## Entries shown
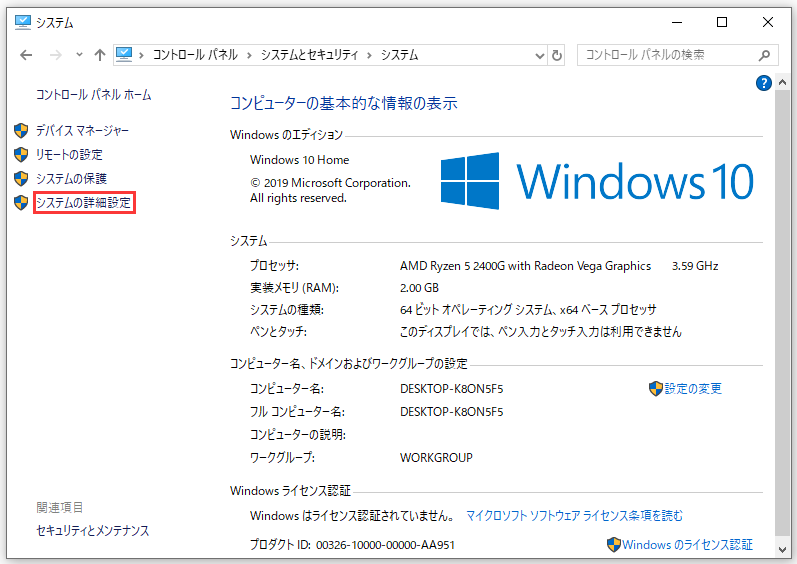
Task: Refresh the system page via address bar
Action: 557,55
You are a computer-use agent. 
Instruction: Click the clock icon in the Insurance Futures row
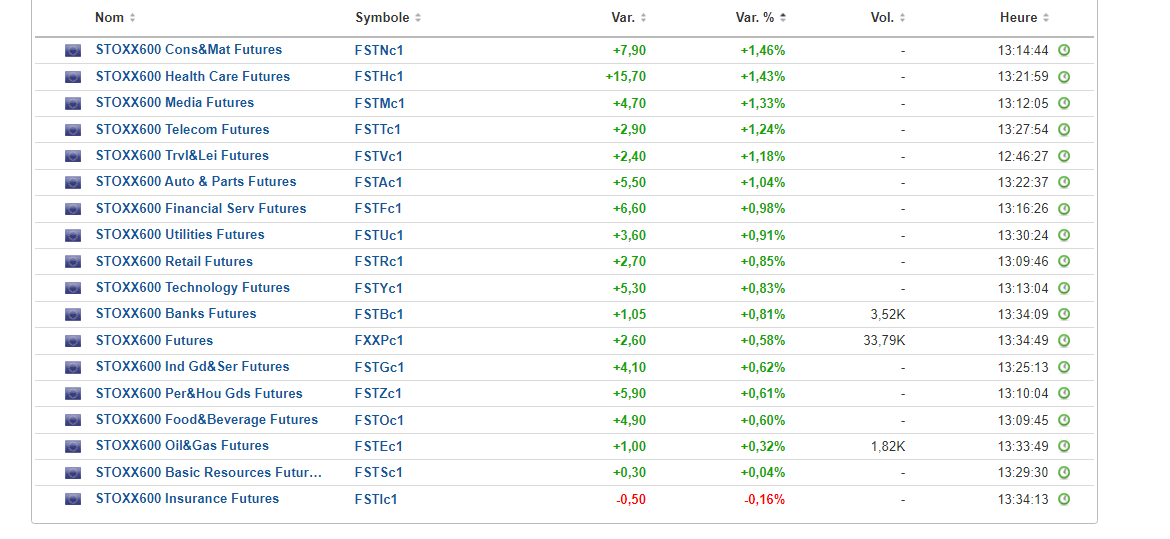pos(1064,499)
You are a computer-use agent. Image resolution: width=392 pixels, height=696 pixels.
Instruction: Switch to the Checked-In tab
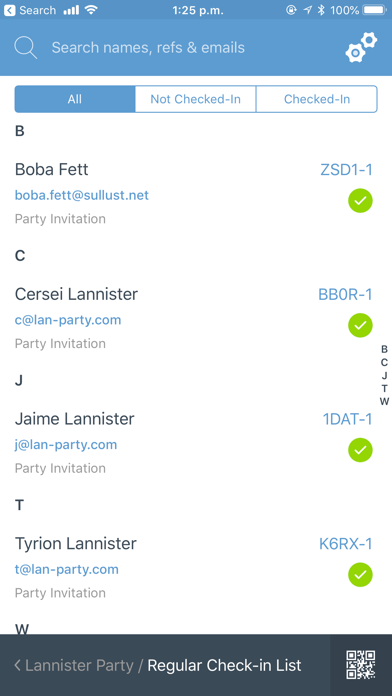pyautogui.click(x=317, y=99)
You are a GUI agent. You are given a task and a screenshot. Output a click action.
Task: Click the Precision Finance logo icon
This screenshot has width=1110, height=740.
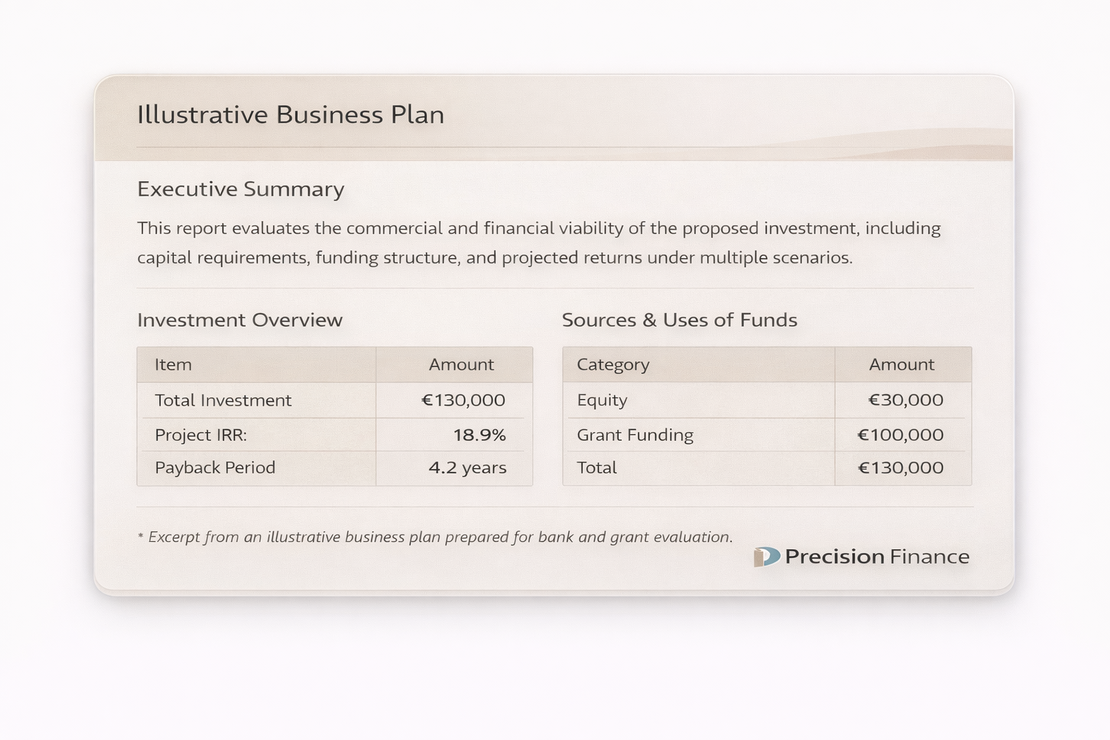pos(767,557)
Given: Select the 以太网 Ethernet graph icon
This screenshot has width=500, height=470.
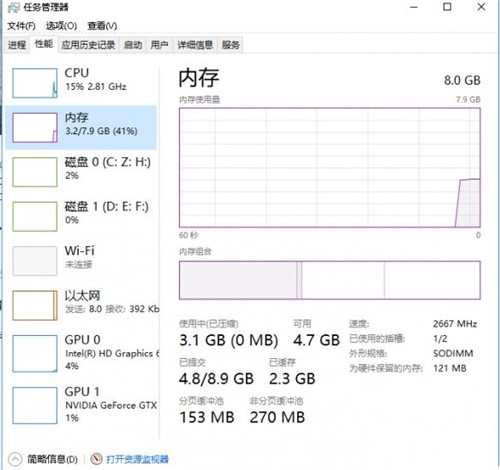Looking at the screenshot, I should coord(35,305).
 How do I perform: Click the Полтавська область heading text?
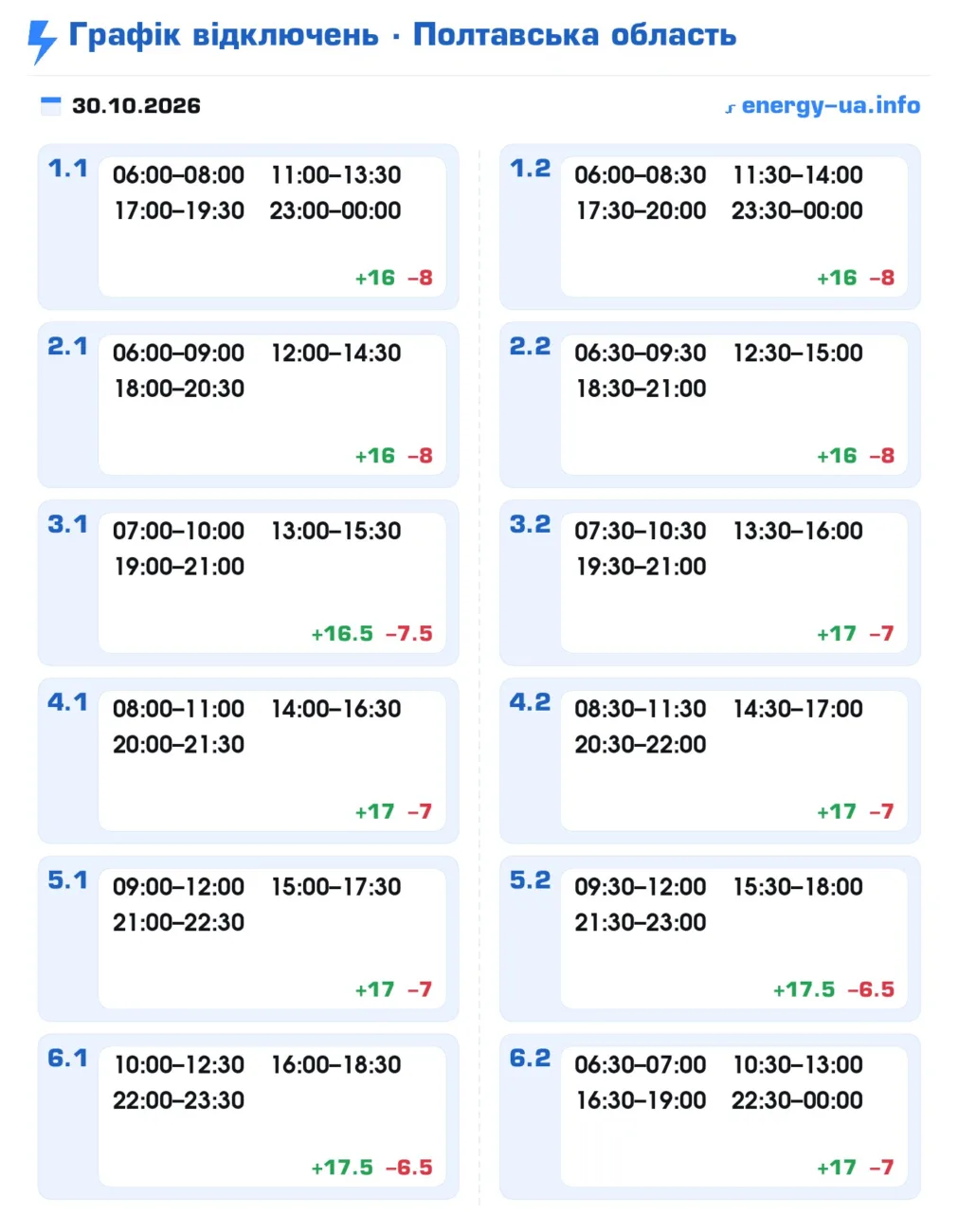(x=574, y=35)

## Required work
Can you copy every line of the data above word for word, without the pictures?

## Task response
Task: Refresh the system page via address bar
Action: 557,55
You are a computer-use agent. 
Instruction: Click the clock icon in the Insurance Futures row
pos(1064,499)
You are a computer-use agent. Image resolution: width=392 pixels, height=696 pixels.
Instruction: Switch to the Checked-In tab
pyautogui.click(x=317, y=99)
You are a GUI agent. You are given a task and a screenshot. Output a click action.
Task: Click the Precision Finance logo icon
This screenshot has width=1110, height=740.
pos(767,557)
Given: Select the 以太网 Ethernet graph icon
This screenshot has width=500, height=470.
Looking at the screenshot, I should coord(35,305).
 How do I perform: Click the Полтавська область heading text?
(x=574, y=35)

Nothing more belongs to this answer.